Ukraine is a difficult environment to work in because of the war, and, to be completely honest, I don’t know if we were really prepared to respond to an emergency like this one. It was difficult making decisions and having clarity about what was going on given the budget we had. But we faced all those challenges, and now we’re more clear on what’s needed — and how to quickly respond to a situation like this. 

There were so many things to organize after I got started. The recruitment process was also a challenge. It wasn’t easy to recruit staff. There are good professionals here, but few with experience in the humanitarian world. 

How did you recruit people?

In different ways. We used the same platforms that other organizations here use, and relied on networks on the existing team. Sometimes, we opted for people with expertise in the private sector, because we knew we could train people on how to work in the humanitarian industry. Many of the people we interviewed said, “We want to do something for our country.” Sometimes it worked great, and sometimes it didn’t. 

We were also delayed for security reasons. We weren’t always sure what HIAS’ risk appetite was. It took us one year to begin working in the East, when other organizations and most of the donors were, because we were concerned about security. Alas, the most vulnerable people are those near the front lines, which are in the east of Ukraine. But now we have an office there, we have partners, and we’re doing work. 

Many of the people we interviewed said, “We want to do something for our country.”

Erika Alfageme, former HIAS Country Director, Ukraine

Former HIAS Ukraine Country Director Erika Alfageme poses with representatives of Power of Women in Donetsk.

Former HIAS Ukraine Country Director Erika Alfageme (third from L) meets with representatives from the organization Power of Women during a visit to Donetsk, Ukraine, on October 5, 2023. (Erind Tartari/HIAS)

What would you say has been HIAS’ great accomplishment in Ukraine? What are you most proud of? 

The team that we built has been great. There has been of course a lot of pressure and stress, but we managed to get through it and to work together. I’m really proud of the team, and how we moved forward and started consolidating some of the departments in the organization. Without a good team, you can’t do anything. 

What was something most people didn’t know about being in Ukraine? 

Working in a war zone is completely crazy. Even when you’re not on the front lines, there’s a feeling that you never know what’s going to happen. Maybe there will be explosions, maybe we can’t do anything because we’re under alert, maybe we won’t have electricity, maybe there won’t be heat in the winter — those kinds of things.  

It could be very stressful, but we had to continue working. Sometimes, for example, we’d have to spend four hours in a shelter — but would still have three calls with HQ. We always had to remind people elsewhere that we were in a war zone. There were sometimes air alarms all night, which prevented people from sleeping. So the next day, we often had to give people time to rest and relax. 

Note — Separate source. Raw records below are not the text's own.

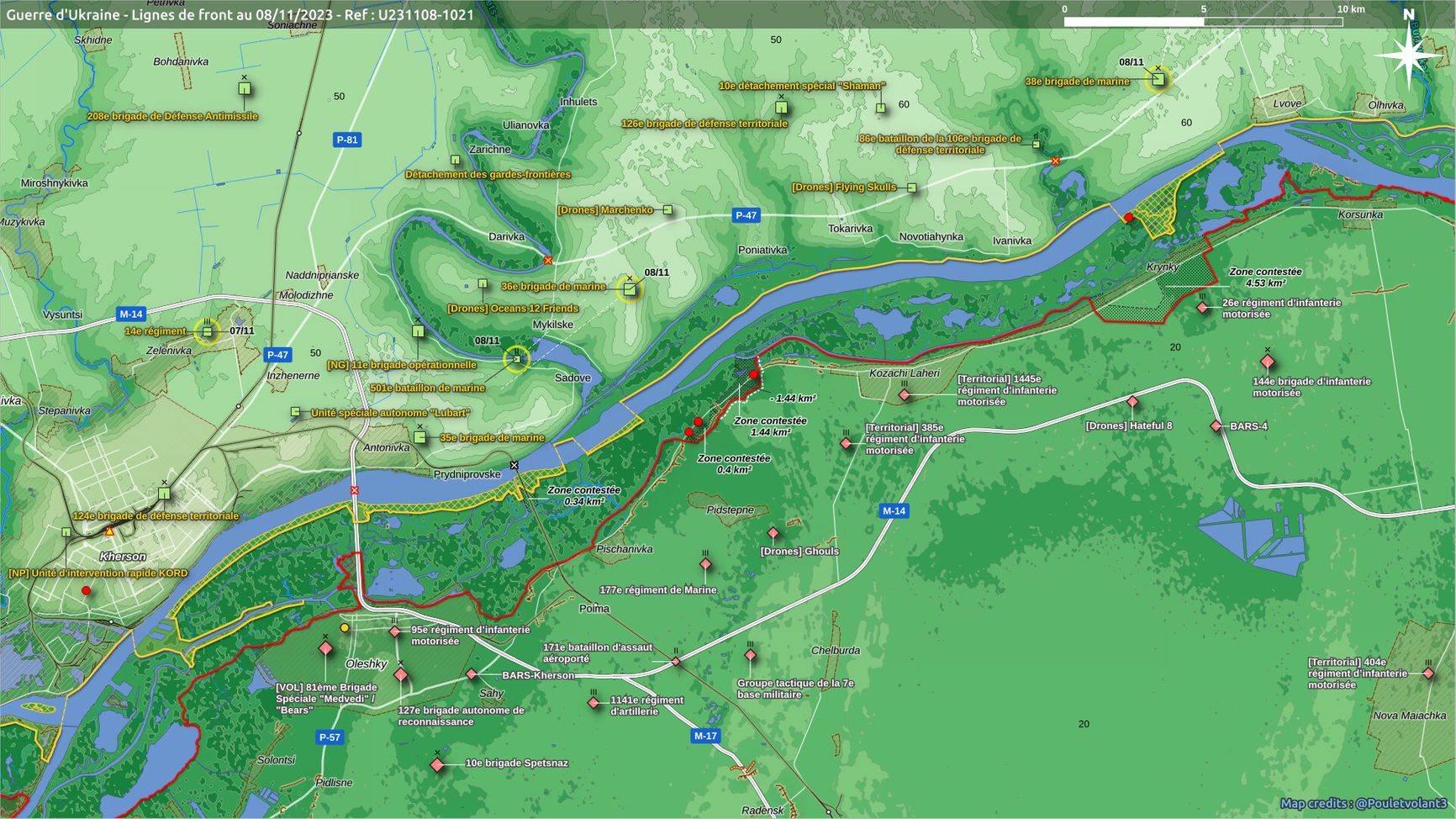Click the 144e brigade d'infanterie motorisée diamond
The image size is (1456, 819).
(1267, 362)
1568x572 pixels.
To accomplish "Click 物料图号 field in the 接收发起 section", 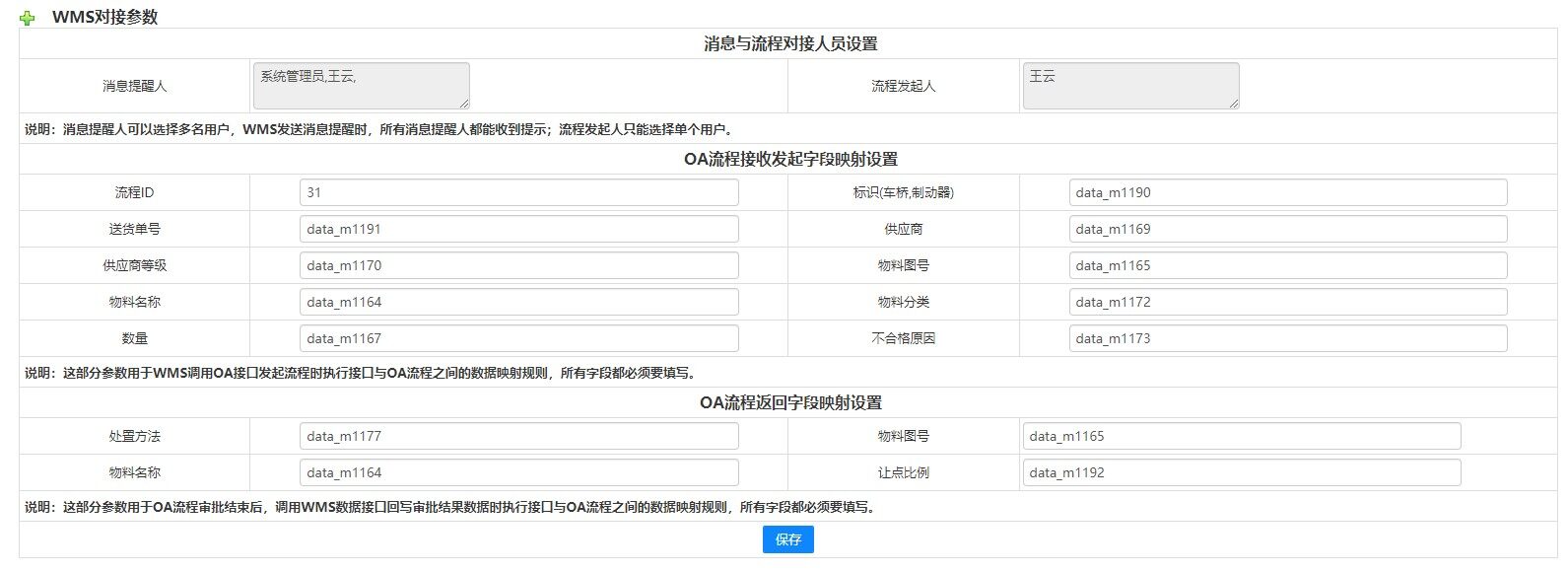I will click(x=1287, y=265).
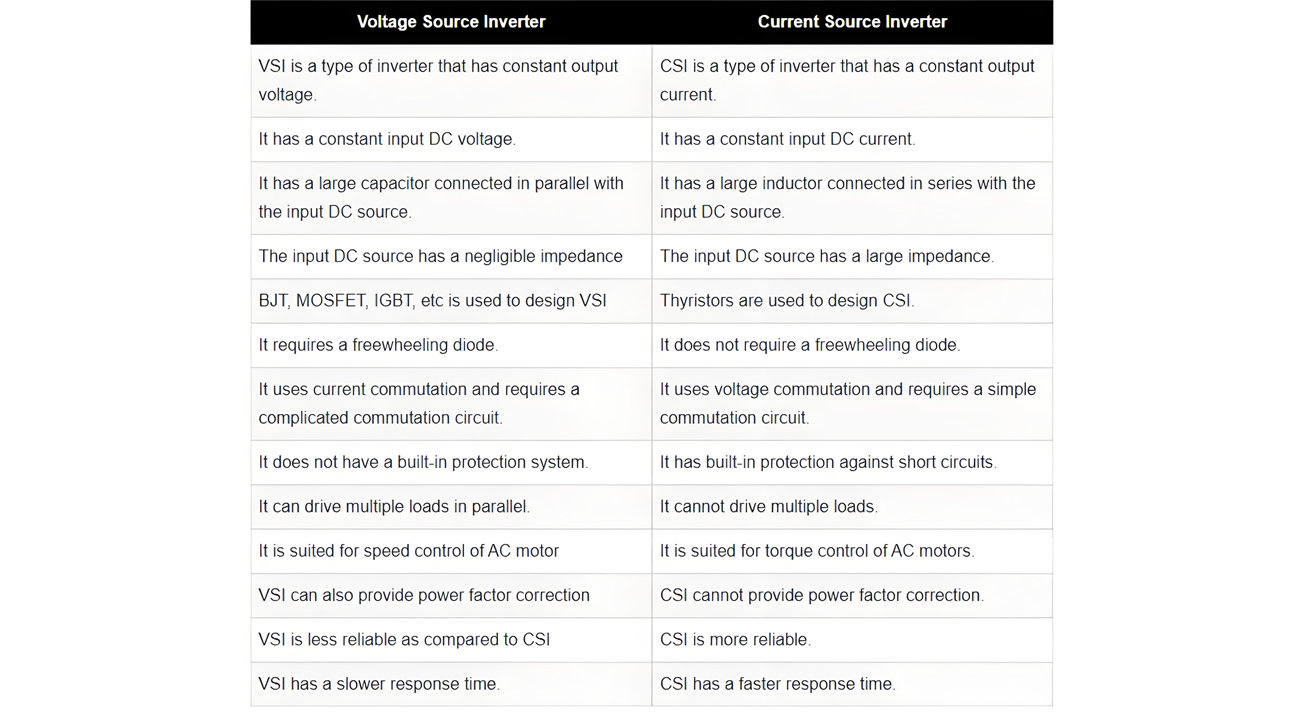Click the VSI power factor correction cell
The image size is (1302, 714).
pos(451,595)
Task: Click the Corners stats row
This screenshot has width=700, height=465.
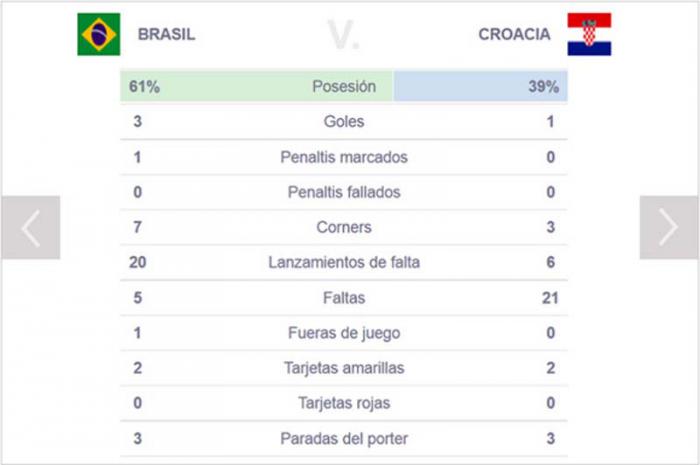Action: tap(344, 227)

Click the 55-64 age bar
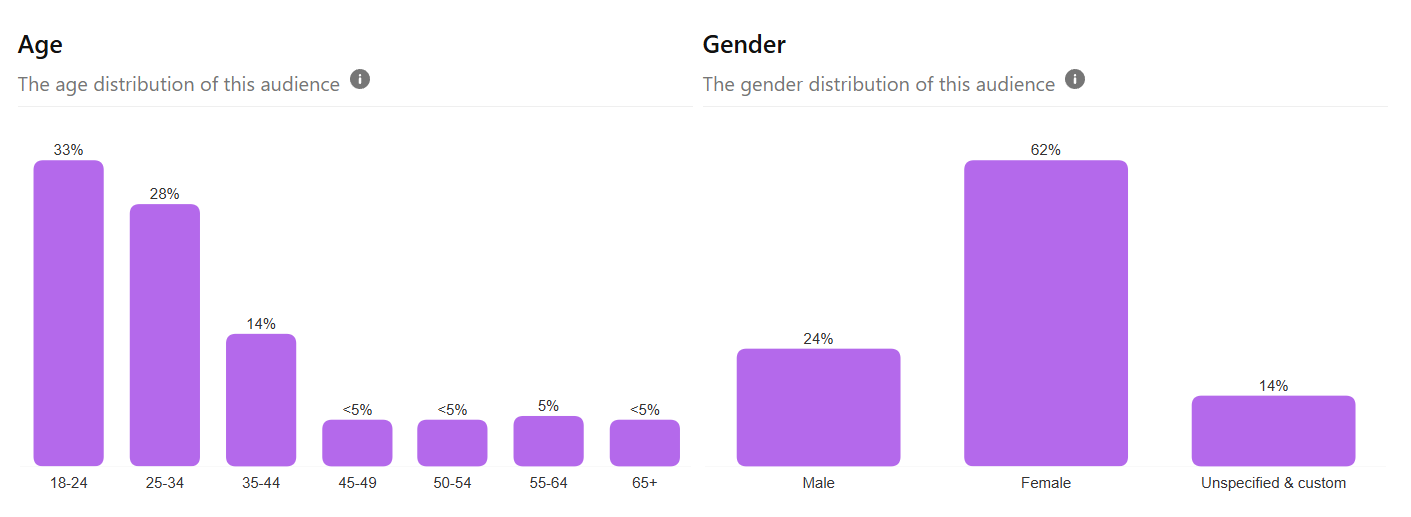(548, 441)
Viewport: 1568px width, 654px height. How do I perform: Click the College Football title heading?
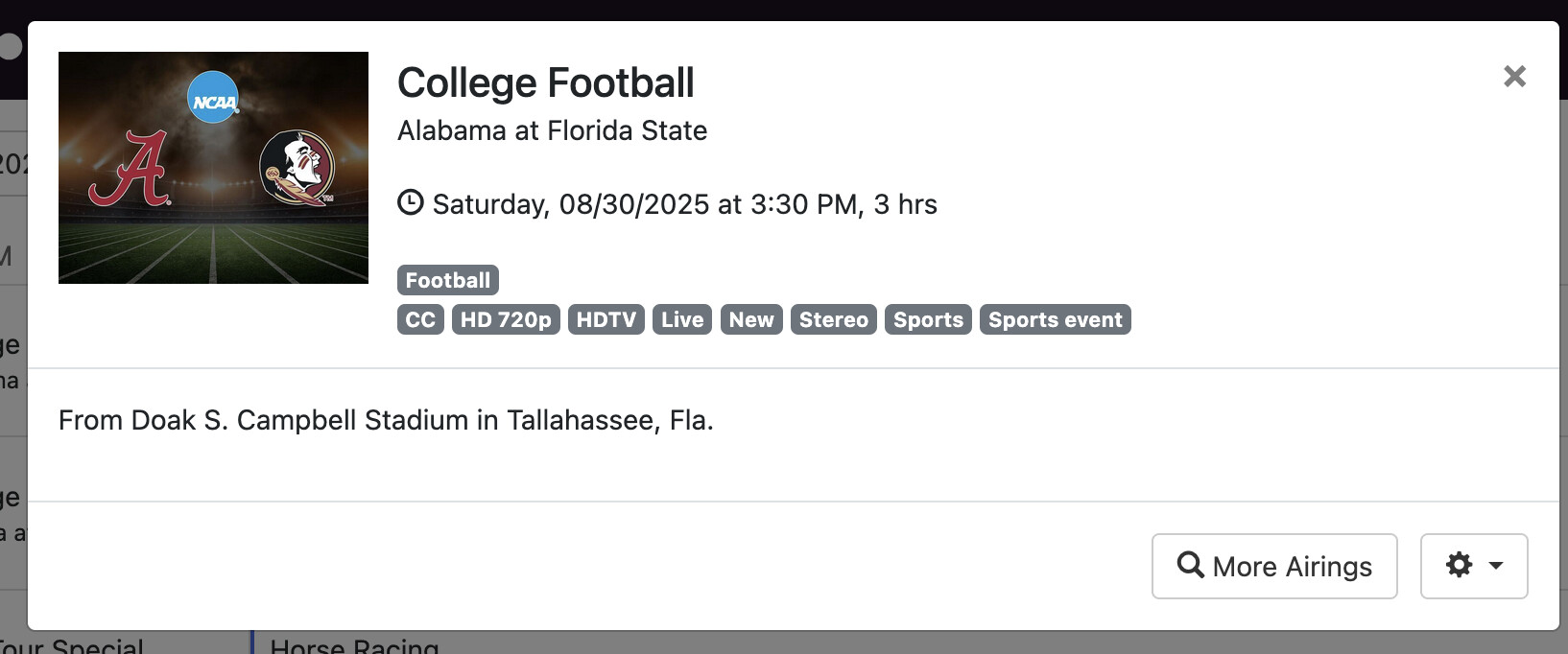click(x=545, y=83)
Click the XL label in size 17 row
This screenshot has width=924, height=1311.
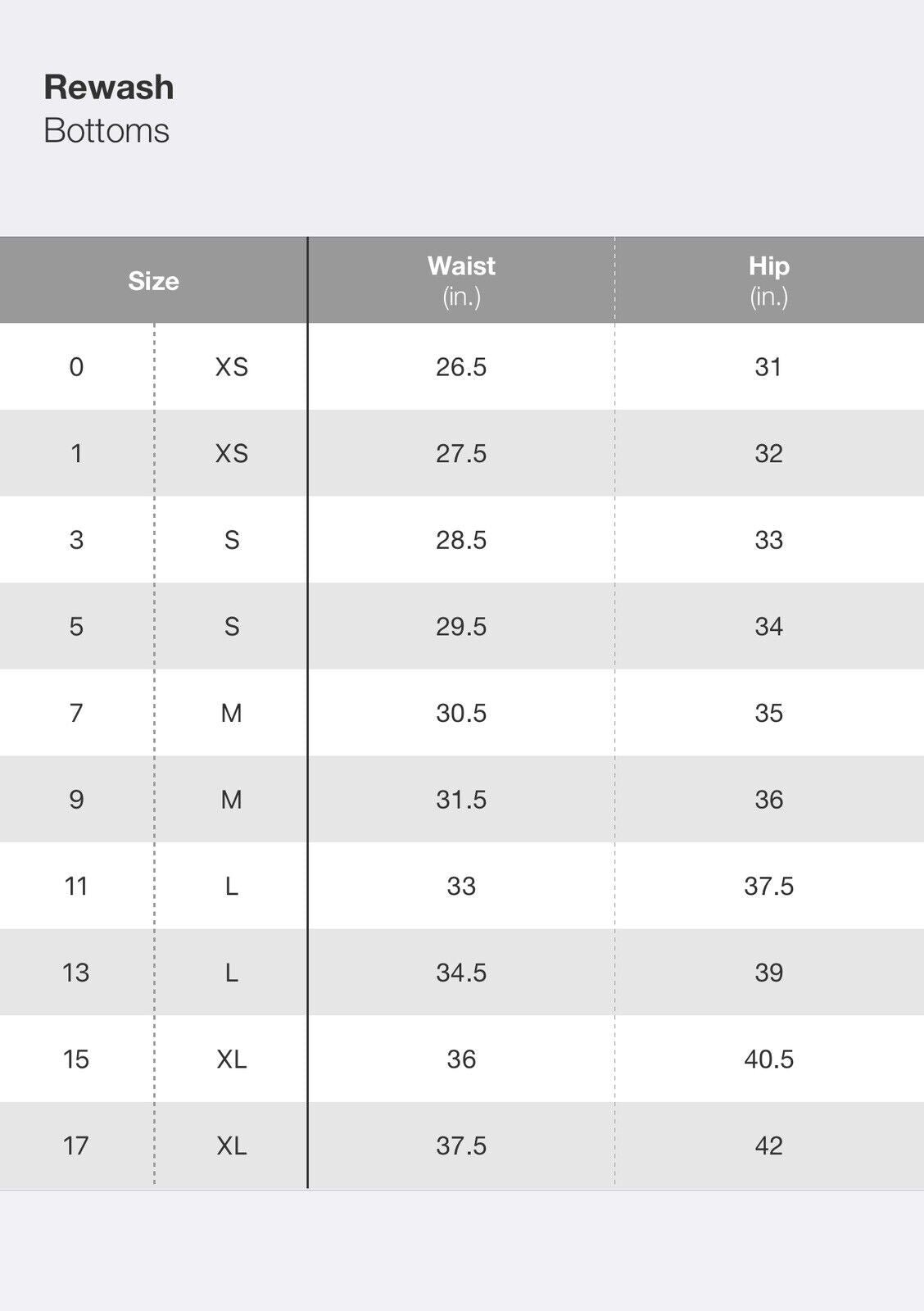pos(231,1145)
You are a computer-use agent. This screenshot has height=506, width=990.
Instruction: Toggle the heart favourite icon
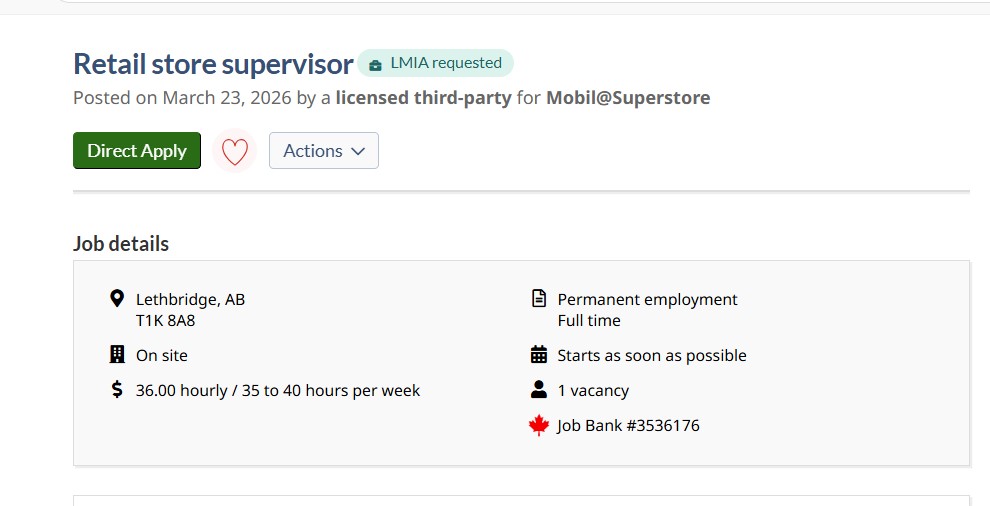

Things have changed nearly two years into the war. Kyiv is different from how it was at the beginning. You can walk around more easily now, and sometimes you can imagine that you’re not in a war zone. But the war is always there. 

What do you hope will be accomplished in the year to come for HIAS Ukraine?  

We’re now in the process of defining our next stage. For HIAS Ukraine, there’s an incredible opportunity. The work we’ve been doing with local partners could allow us to become a leading organization in the areas of localization and working with women-led organizations. We’re starting to lead processes on GBV and capacity building, and providing added value to the partnerships that we’re established. 

What we’ve learned through working with our partners has been incredible. Small, grass-roots organizations led by women can do remarkable things —with just a small amount of money, they can support a whole village just 10 miles from the frontline, working with explosions happening all around. What we want is to support those organizations and also give them the resources they need. Not just a budget, but also to help them build capacity. That’s where HIAS can add value.